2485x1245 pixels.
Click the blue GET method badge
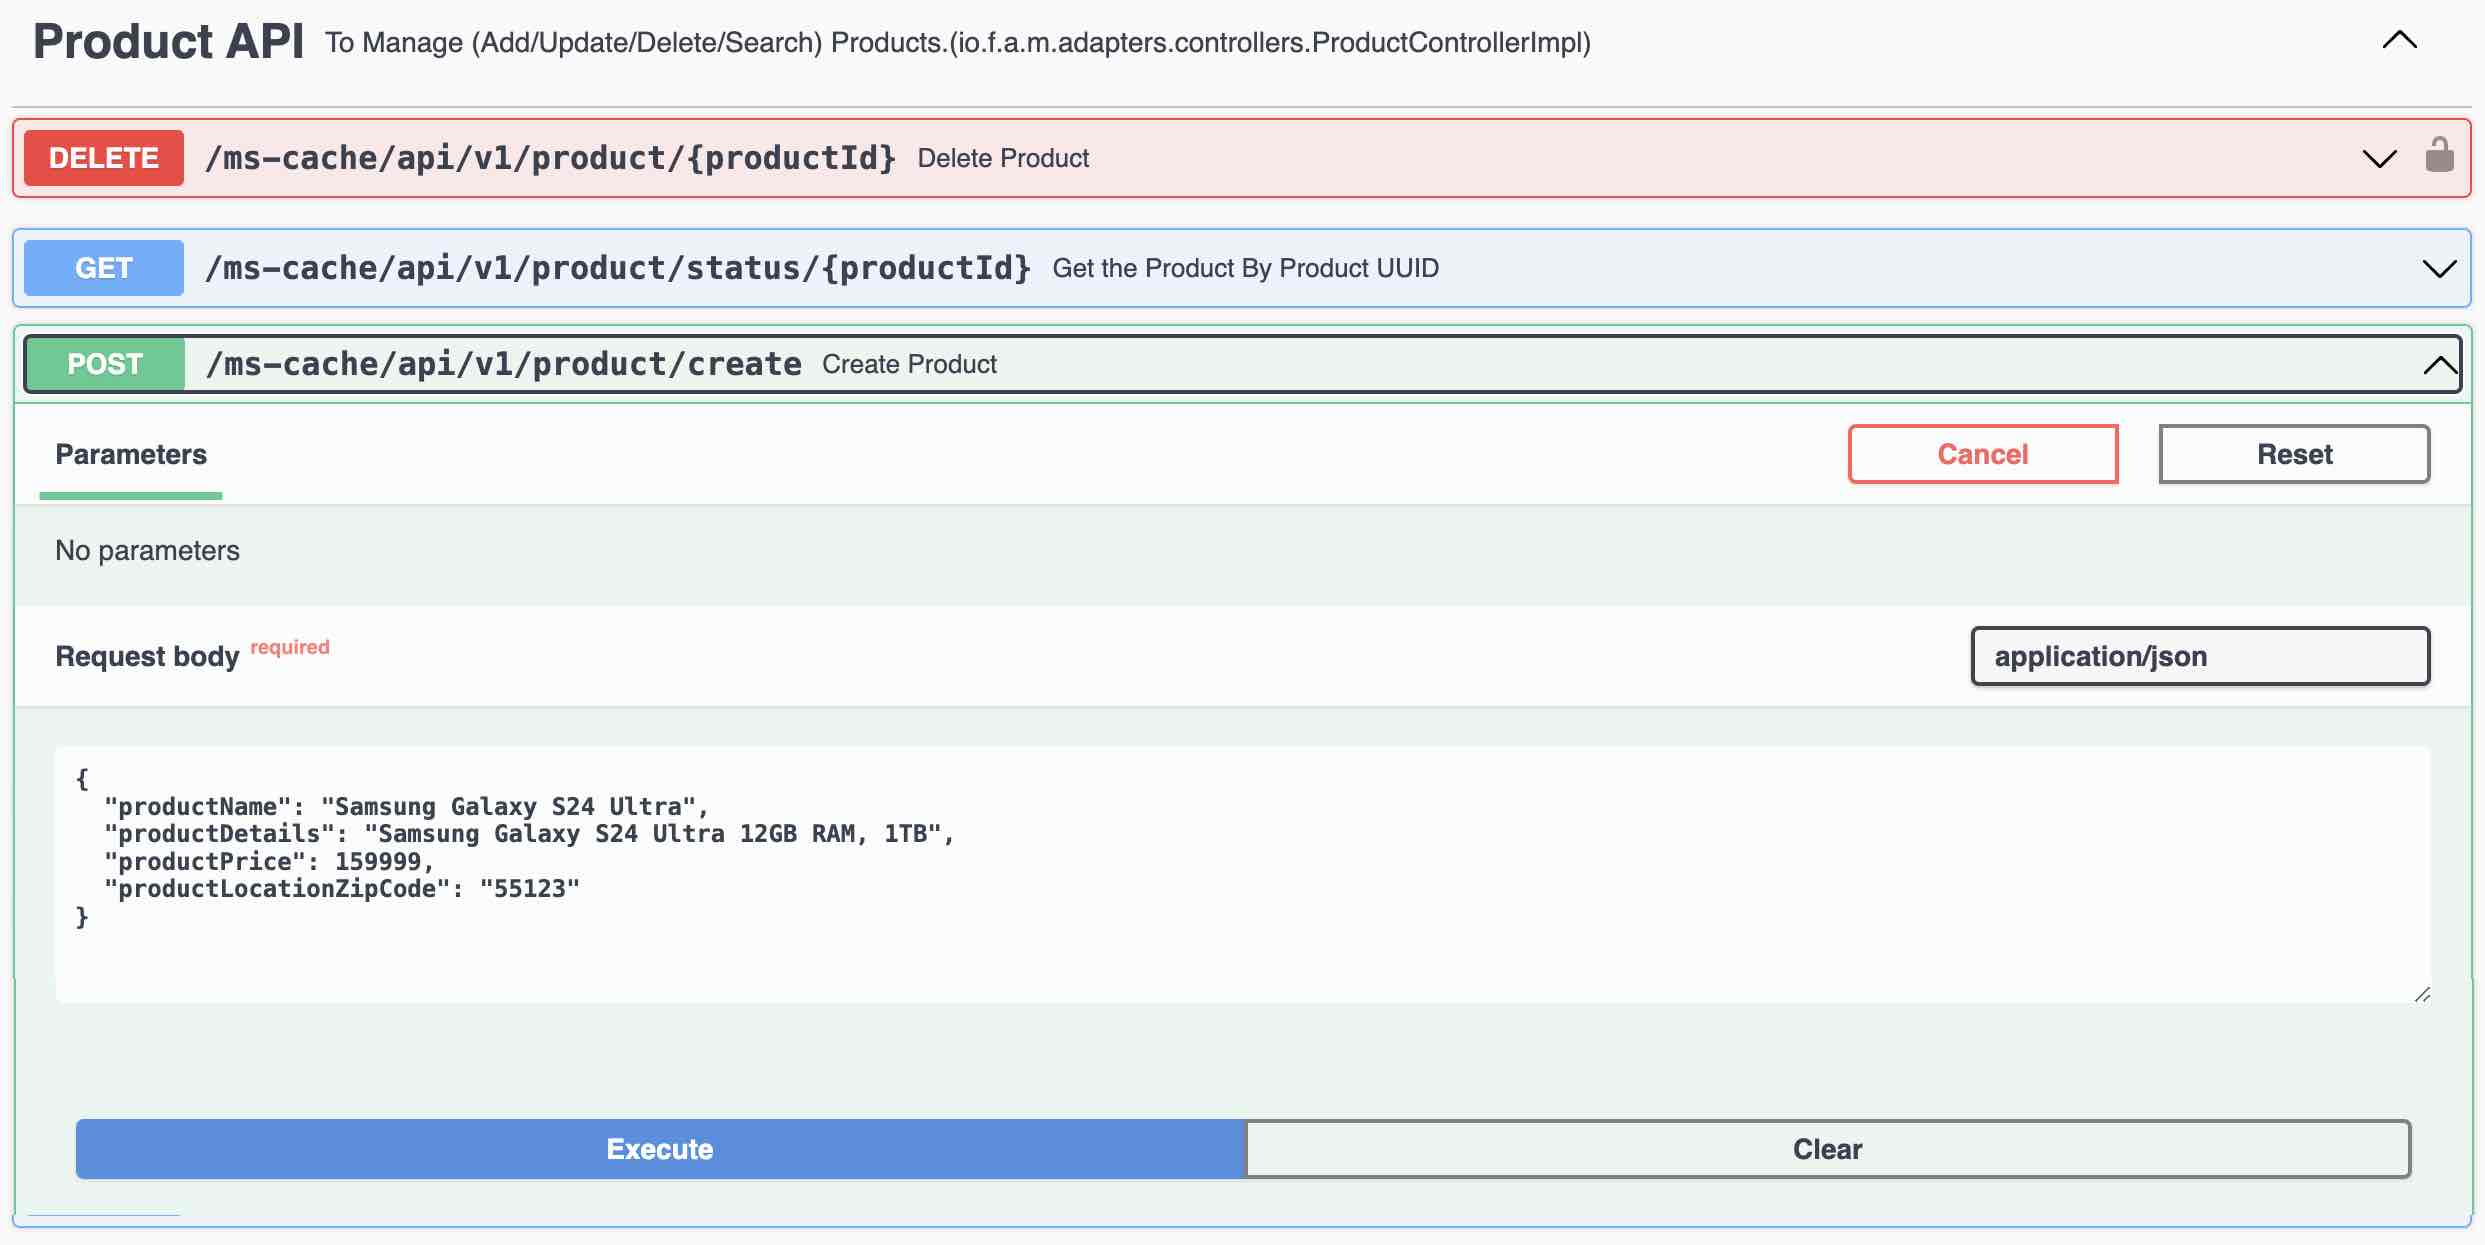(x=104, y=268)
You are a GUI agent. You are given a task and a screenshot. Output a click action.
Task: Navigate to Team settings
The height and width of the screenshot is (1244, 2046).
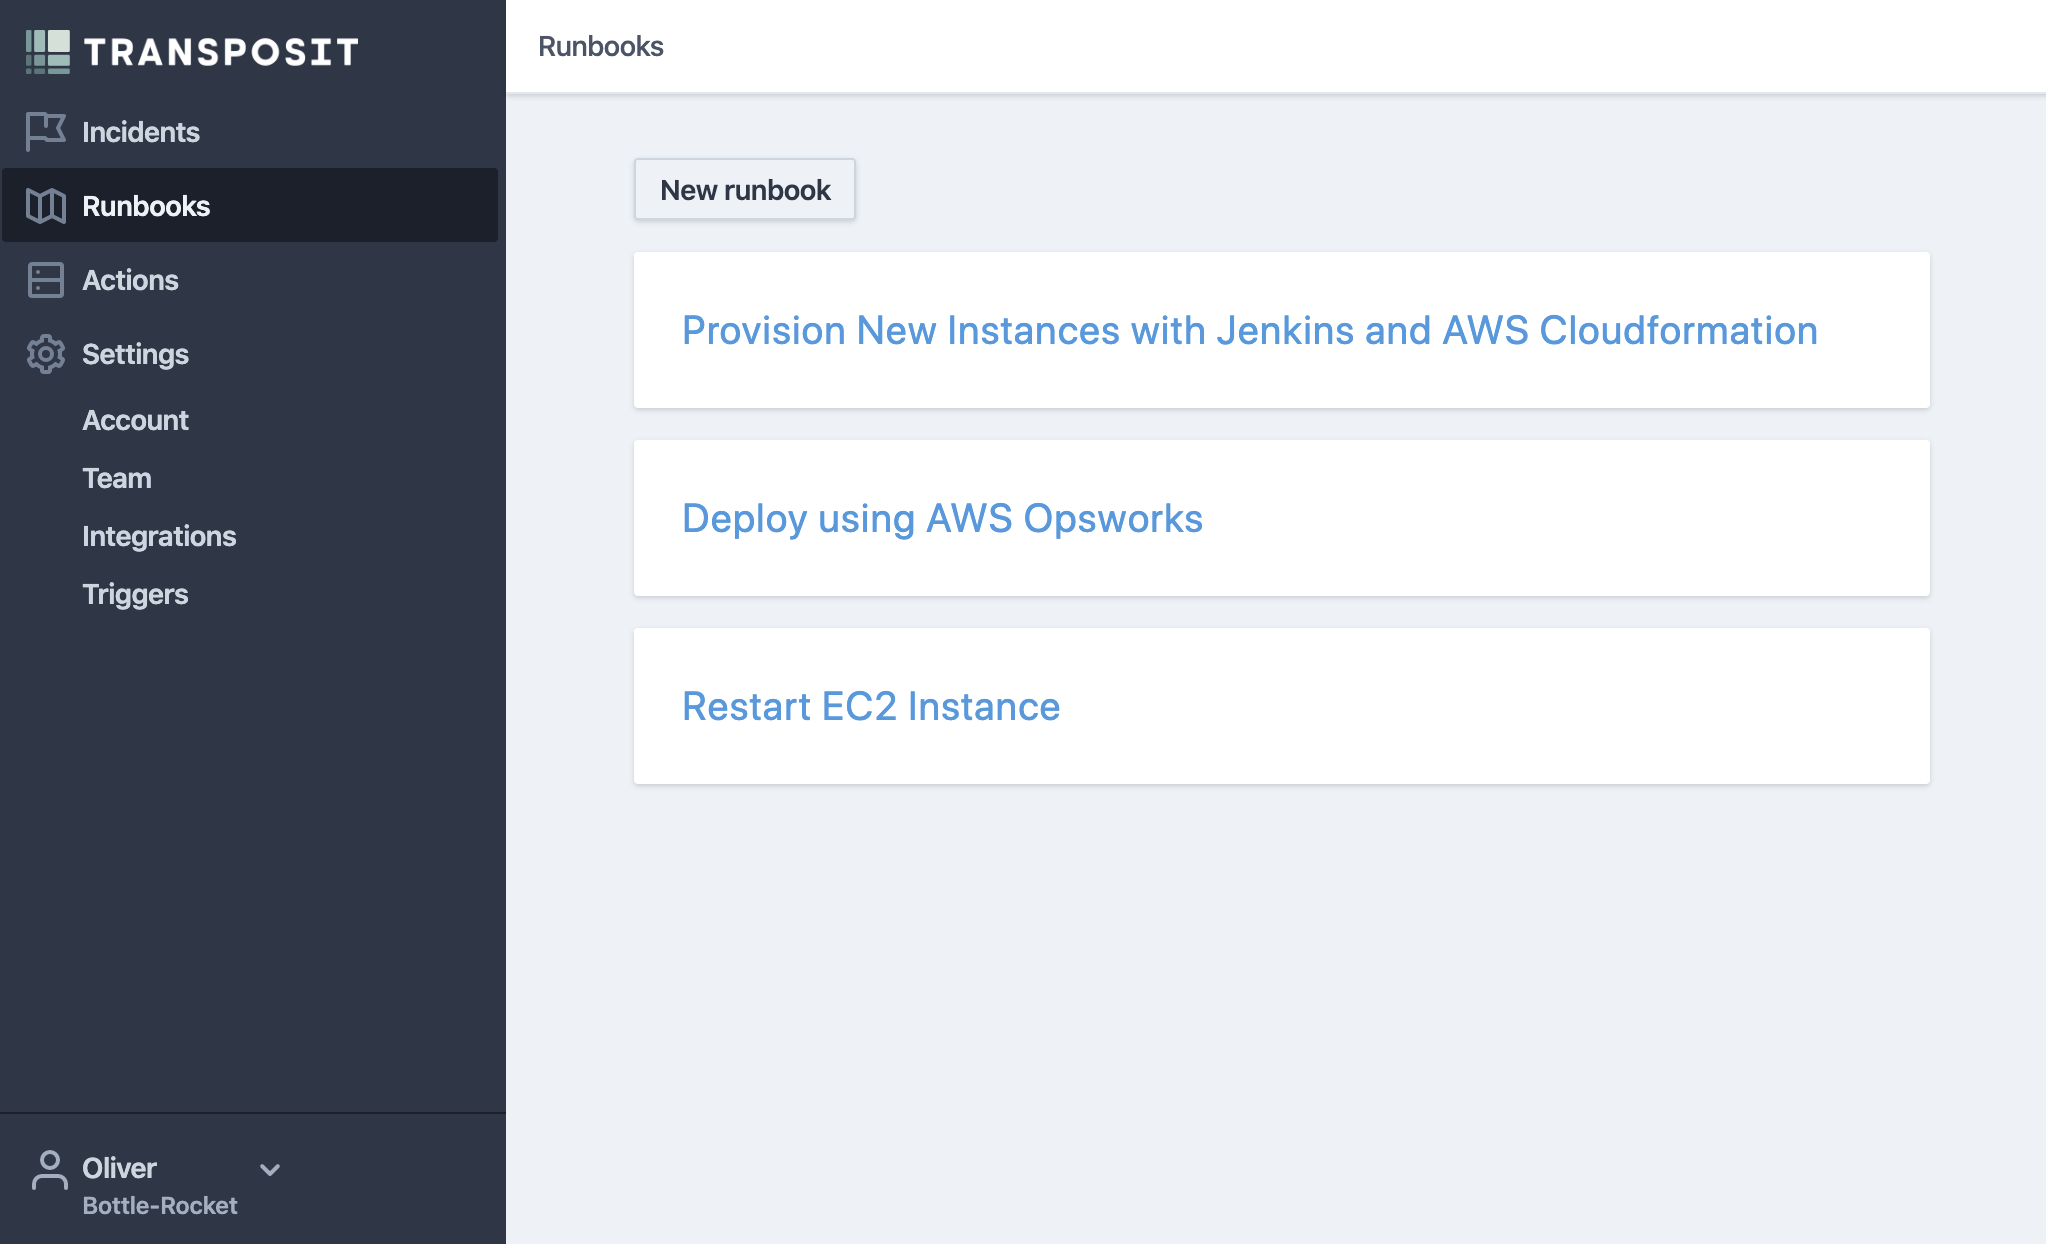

-------

**DIRECTIONS FOR THIS TASK**. Print the material word for word without images.

**YOUR RESPONSE**.
2485x1245 pixels.
Click the blue GET method badge
(x=104, y=268)
You are a GUI agent. You are given a task and a screenshot. Output a click action.
Task: Navigate to Team settings
The height and width of the screenshot is (1244, 2046).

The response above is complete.